Australia has an impressive diversity of frog species—at least 242 natives and a single well- known alien species, the notorious cane toad—and they provide crucial ecosystem services. But even before the mass mortality event, they were in trouble. Four species have been lost, and 35 are threatened with extinction. A fungal pathogen has been implicated in the decline, and other diseases, parasites, and contaminants may be involved. Before the new study, ARs weren’t even on the radar.

Eastern banjo frog, Limnodynastes dumerilii (Photo: Damian Lettoof)

The second-generation AR (SGAR) brodifacoum was present in 13 of the frogs sampled: an eastern banjo frog, a cane toad, a Peron’s tree frog, and ten green tree frogs. No one is losing sleep over the fate of the cane toad, a Central and South American species introduced to control crop pests that became a pest in its own right. But there’s concern over the once-common green tree frog, which has vanished from many parts of its former range.

AR poisoning wasn’t identified as the cause of death in any of these cases. (A Peron’s tree frog was found in a “poorly responsive” condition near a bait station and later died, but was not tested for ARs.) However, sublethal effects can’t be ruled out. Almost nothing is known about how ARs impact amphibians. The only laboratory study found higher mortality rates in African clawed frog embryos exposed to the SGAR bromadiolone compared with a control group. There’s no information on how ARs affect adult frogs.

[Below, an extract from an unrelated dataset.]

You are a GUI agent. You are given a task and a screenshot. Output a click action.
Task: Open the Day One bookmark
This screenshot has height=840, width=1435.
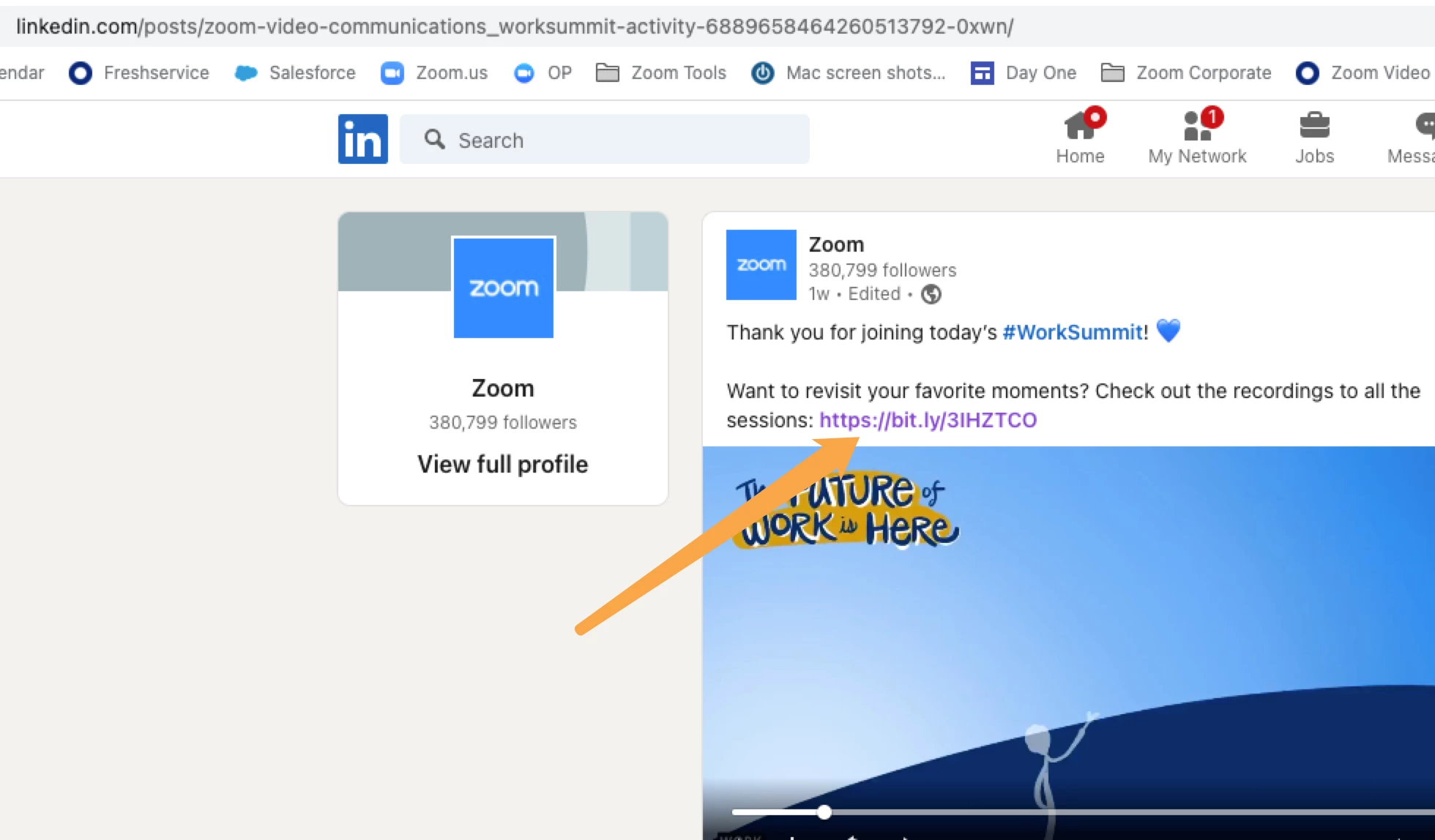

How are the frogs being exposed to ARs? Multiple pathways are possible, including secondary poisoning. Large females of the cane toad and the two tree frog species “could certainly eat mice,” says Damian Lettoof of the Commonwealth Scientific and Industrial Research Organization and Curtin University, a co-author of the study. “We couldn’t find any published information showing this in the wild but many people who keep green tree frogs feed them small euthanized mice.” Frogs may also consume insects or other invertebrates that have eaten AR bait. Many studies have shown invertebrates consuming bait without being poisoned. This pathway is suspected for bats in New Zealand and songbirds and hedgehogs in Europe. The case of the Peron’s tree frog suggests some frogs may visit bait boxes.

Peron’s tree frog, Litoria peronii (Photo: Damian Lettoof)

Most amphibians (frogs, toads, salamanders) require fresh water to breed. The Australian frogs may have been exposed through agricultural runoff or urban wastewater discharges. “Exposure via water is something we are very interested in but I know of no Australian examples showing abundant ARs in freshwater fauna,” Lettoof adds. Elsewhere, ARs have been found in European freshwater fish and in otters in France, South Africa, and the United States. “The frogs found with brodifacoum were from the northeast coast of NSW and the Sydney region, suggesting exposure from agricultural and urban application,” Rowley and her co-authors reported.

The presence of ARs in frogs has implications for larger food webs. The green tree frogs had higher concentrations than the other species, some at levels that could cause toxicosis in raptors. Another Australian study found AR exposure in tawny frogmouths, a nocturnal bird (not an owl) known to prey on frogs. Frogs are also on the menu for many other bird, mammal, and reptile species.

In addition to the AR brodifacoum, analysis of the frog livers found the organochlorine insecticides dieldrin and heptachlor, both banned in Australia; DDE, a metabolite of DDT; and the currently used insecticide fipronil sulfone. How any of these chemicals interact with ARs is another unknown.

The frog study adds to a growing database of AR contamination in nontarget Australian wildlife, including raptors, omnivorous birds like corvids, marsupial mammals, and reptiles, and suggests likely exposure for amphibians around the world. “The more we look, the more we find,” Robert Davis of Edith Cowan University told a reporter during a visit to Canberra, the national capital, to push for stronger restrictions on AR use. The Australian Pesticide and Veterinary Medicine Authority, responsible for regulating rodenticides, has been dragging its feet on a long-awaited reassessment of ARs, with a proposed decision promised by the end of this year.